Data records.
- Opening Delimiter -

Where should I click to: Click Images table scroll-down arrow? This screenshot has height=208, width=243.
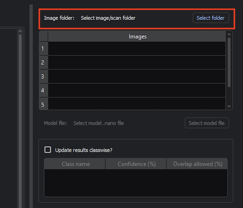pyautogui.click(x=229, y=106)
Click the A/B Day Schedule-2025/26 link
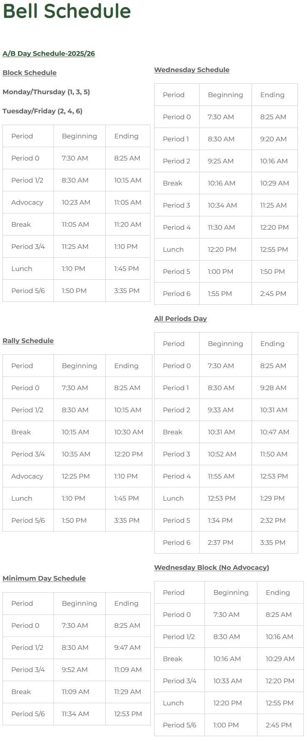Image resolution: width=307 pixels, height=742 pixels. [x=49, y=54]
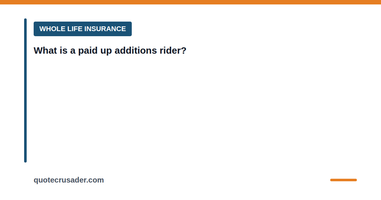Screen dimensions: 381x200
Task: Click the top end of the blue bar
Action: pos(25,20)
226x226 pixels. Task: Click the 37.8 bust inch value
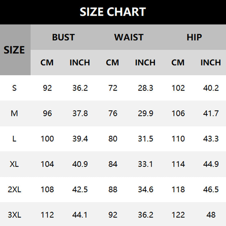[80, 113]
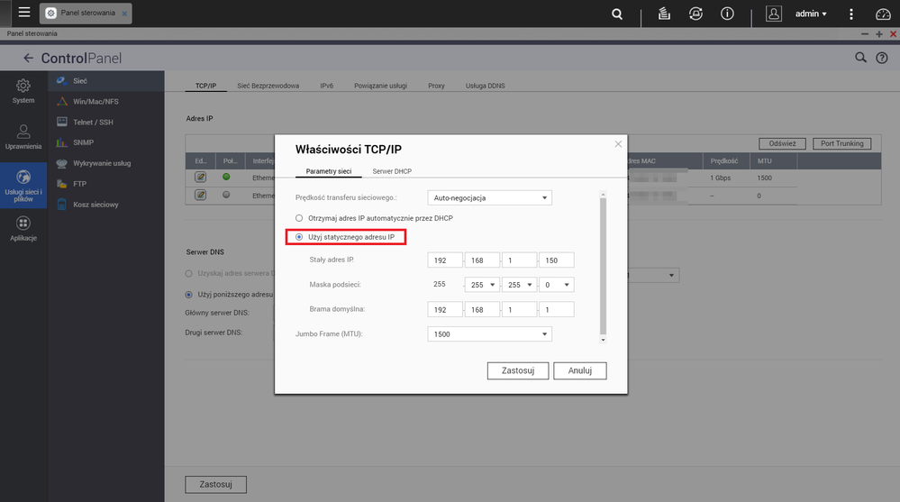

- Closing Delimiter -

Output nothing but the entries above, exactly, once the pictures are removed.

ANSWER FOR THIS EXERCISE.
Where should I click to: Click Images table scroll-down arrow? This screenshot has height=208, width=243.
pyautogui.click(x=229, y=106)
Click the A/B Day Schedule-2025/26 link
Image resolution: width=307 pixels, height=742 pixels. [x=49, y=54]
Screen dimensions: 381x200
Task: Click the top end of the blue bar
Action: pos(25,20)
226x226 pixels. Task: Click the 37.8 bust inch value
[80, 113]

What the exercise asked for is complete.